Segment Open
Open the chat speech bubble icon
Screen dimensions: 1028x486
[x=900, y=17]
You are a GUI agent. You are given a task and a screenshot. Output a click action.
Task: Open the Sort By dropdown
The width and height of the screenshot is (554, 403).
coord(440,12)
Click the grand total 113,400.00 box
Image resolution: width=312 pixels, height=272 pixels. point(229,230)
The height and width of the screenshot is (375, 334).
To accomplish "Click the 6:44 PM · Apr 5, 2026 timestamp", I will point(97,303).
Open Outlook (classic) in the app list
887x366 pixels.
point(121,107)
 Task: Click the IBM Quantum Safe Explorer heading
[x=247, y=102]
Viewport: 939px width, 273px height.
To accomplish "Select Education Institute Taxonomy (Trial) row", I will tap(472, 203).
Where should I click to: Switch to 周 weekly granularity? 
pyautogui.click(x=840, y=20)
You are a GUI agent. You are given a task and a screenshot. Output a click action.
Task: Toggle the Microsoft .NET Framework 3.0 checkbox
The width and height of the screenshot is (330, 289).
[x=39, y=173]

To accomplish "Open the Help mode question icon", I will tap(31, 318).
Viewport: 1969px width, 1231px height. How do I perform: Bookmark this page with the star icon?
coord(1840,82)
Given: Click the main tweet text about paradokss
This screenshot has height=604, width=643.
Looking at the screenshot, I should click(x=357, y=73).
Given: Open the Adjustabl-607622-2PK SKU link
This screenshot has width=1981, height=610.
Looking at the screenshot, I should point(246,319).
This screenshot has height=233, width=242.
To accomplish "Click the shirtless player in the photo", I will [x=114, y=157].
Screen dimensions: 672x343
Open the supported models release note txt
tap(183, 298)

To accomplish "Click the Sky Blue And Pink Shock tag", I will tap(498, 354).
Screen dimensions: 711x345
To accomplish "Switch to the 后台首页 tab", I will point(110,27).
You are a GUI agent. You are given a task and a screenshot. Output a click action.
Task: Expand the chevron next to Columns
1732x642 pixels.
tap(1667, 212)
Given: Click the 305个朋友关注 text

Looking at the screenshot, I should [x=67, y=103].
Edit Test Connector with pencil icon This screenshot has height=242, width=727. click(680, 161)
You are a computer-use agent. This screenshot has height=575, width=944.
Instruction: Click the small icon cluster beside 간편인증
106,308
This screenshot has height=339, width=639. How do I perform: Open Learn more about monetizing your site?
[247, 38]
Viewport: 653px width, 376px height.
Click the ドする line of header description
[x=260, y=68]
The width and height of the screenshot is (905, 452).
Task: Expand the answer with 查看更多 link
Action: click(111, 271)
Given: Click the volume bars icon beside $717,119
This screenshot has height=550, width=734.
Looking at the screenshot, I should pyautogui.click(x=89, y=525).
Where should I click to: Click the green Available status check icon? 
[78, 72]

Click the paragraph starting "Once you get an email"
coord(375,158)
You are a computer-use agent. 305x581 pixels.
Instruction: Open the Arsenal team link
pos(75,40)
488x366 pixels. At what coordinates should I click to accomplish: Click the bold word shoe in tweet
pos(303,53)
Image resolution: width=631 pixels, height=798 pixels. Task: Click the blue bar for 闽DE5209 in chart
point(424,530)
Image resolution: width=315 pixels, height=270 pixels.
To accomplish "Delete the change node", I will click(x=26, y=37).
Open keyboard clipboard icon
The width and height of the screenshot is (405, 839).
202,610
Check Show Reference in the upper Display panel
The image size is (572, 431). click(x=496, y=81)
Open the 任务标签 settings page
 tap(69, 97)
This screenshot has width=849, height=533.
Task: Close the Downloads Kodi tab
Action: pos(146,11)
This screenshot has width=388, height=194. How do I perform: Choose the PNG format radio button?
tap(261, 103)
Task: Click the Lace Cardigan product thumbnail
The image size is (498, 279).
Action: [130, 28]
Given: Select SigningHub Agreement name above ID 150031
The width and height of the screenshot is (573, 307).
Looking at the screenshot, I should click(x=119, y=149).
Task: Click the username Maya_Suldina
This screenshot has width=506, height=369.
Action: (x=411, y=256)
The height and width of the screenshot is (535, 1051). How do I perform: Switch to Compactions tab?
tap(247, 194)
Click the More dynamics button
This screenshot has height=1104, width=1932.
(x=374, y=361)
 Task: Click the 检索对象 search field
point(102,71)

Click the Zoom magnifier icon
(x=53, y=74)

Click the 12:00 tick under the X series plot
Segment Closed
= What to work on =
Output every entry exactly as given.

= Answer to this task =
Open the chat speech bubble icon
Screen dimensions: 1028x486
[x=900, y=17]
You are a GUI agent. You are given a task and a screenshot. Output a click action.
Task: Open the Sort By dropdown
The width and height of the screenshot is (554, 403).
coord(440,12)
Click the grand total 113,400.00 box
Image resolution: width=312 pixels, height=272 pixels. point(229,230)
The height and width of the screenshot is (375, 334).
To accomplish "Click the 6:44 PM · Apr 5, 2026 timestamp", I will point(97,303).
Open Outlook (classic) in the app list
887x366 pixels.
point(121,107)
 Task: Click the IBM Quantum Safe Explorer heading
[x=247, y=102]
Viewport: 939px width, 273px height.
To accomplish "Select Education Institute Taxonomy (Trial) row", I will tap(472, 203).
Where should I click to: Switch to 周 weekly granularity? 
pyautogui.click(x=840, y=20)
You are a GUI agent. You are given a task and a screenshot. Output a click action.
Task: Toggle the Microsoft .NET Framework 3.0 checkbox
The width and height of the screenshot is (330, 289).
[x=39, y=173]

To accomplish "Open the Help mode question icon", I will tap(31, 318).
Viewport: 1969px width, 1231px height. How do I perform: Bookmark this page with the star icon?
coord(1840,82)
Given: Click the main tweet text about paradokss
This screenshot has height=604, width=643.
Looking at the screenshot, I should click(x=357, y=73).
Given: Open the Adjustabl-607622-2PK SKU link
This screenshot has width=1981, height=610.
Looking at the screenshot, I should point(246,319).
This screenshot has height=233, width=242.
To accomplish "Click the shirtless player in the photo", I will [x=114, y=157].
Screen dimensions: 672x343
Open the supported models release note txt
tap(183, 298)

To accomplish "Click the Sky Blue And Pink Shock tag", I will tap(498, 354).
Screen dimensions: 711x345
To accomplish "Switch to the 后台首页 tab", I will point(110,27).
You are a GUI agent. You are given a task and a screenshot. Output a click action.
Task: Expand the chevron next to Columns
1732x642 pixels.
tap(1667, 212)
Given: Click the 305个朋友关注 text

Looking at the screenshot, I should [x=67, y=103].
Edit Test Connector with pencil icon This screenshot has height=242, width=727. click(680, 161)
You are a computer-use agent. This screenshot has height=575, width=944.
Instruction: Click the small icon cluster beside 간편인증
106,308
This screenshot has height=339, width=639. How do I perform: Open Learn more about monetizing your site?
[247, 38]
Viewport: 653px width, 376px height.
Click the ドする line of header description
[x=260, y=68]
The width and height of the screenshot is (905, 452).
Task: Expand the answer with 查看更多 link
Action: click(111, 271)
Given: Click the volume bars icon beside $717,119
This screenshot has height=550, width=734.
Looking at the screenshot, I should pyautogui.click(x=89, y=525).
Where should I click to: Click the green Available status check icon? 
[78, 72]

Click the paragraph starting "Once you get an email"
coord(375,158)
You are a computer-use agent. 305x581 pixels.
Instruction: Open the Arsenal team link
pos(75,40)
488x366 pixels. At what coordinates should I click to accomplish: Click the bold word shoe in tweet
pos(303,53)
Image resolution: width=631 pixels, height=798 pixels. Task: Click the blue bar for 闽DE5209 in chart
point(424,530)
Image resolution: width=315 pixels, height=270 pixels.
To accomplish "Delete the change node", I will click(x=26, y=37).
Open keyboard clipboard icon
The width and height of the screenshot is (405, 839).
202,610
Check Show Reference in the upper Display panel
The image size is (572, 431). click(x=496, y=81)
Open the 任务标签 settings page
 tap(69, 97)
This screenshot has width=849, height=533.
Task: Close the Downloads Kodi tab
Action: pos(146,11)
This screenshot has width=388, height=194. How do I perform: Choose the PNG format radio button?
tap(261, 103)
Task: Click the Lace Cardigan product thumbnail
The image size is (498, 279).
Action: [130, 28]
Given: Select SigningHub Agreement name above ID 150031
The width and height of the screenshot is (573, 307).
Looking at the screenshot, I should click(x=119, y=149).
Task: Click the username Maya_Suldina
This screenshot has width=506, height=369.
Action: (x=411, y=256)
The height and width of the screenshot is (535, 1051). How do I perform: Switch to Compactions tab?
tap(247, 194)
Click the More dynamics button
This screenshot has height=1104, width=1932.
(x=374, y=361)
 Task: Click the 检索对象 search field
point(102,71)

Click the Zoom magnifier icon
(x=53, y=74)

Click the 12:00 tick under the X series plot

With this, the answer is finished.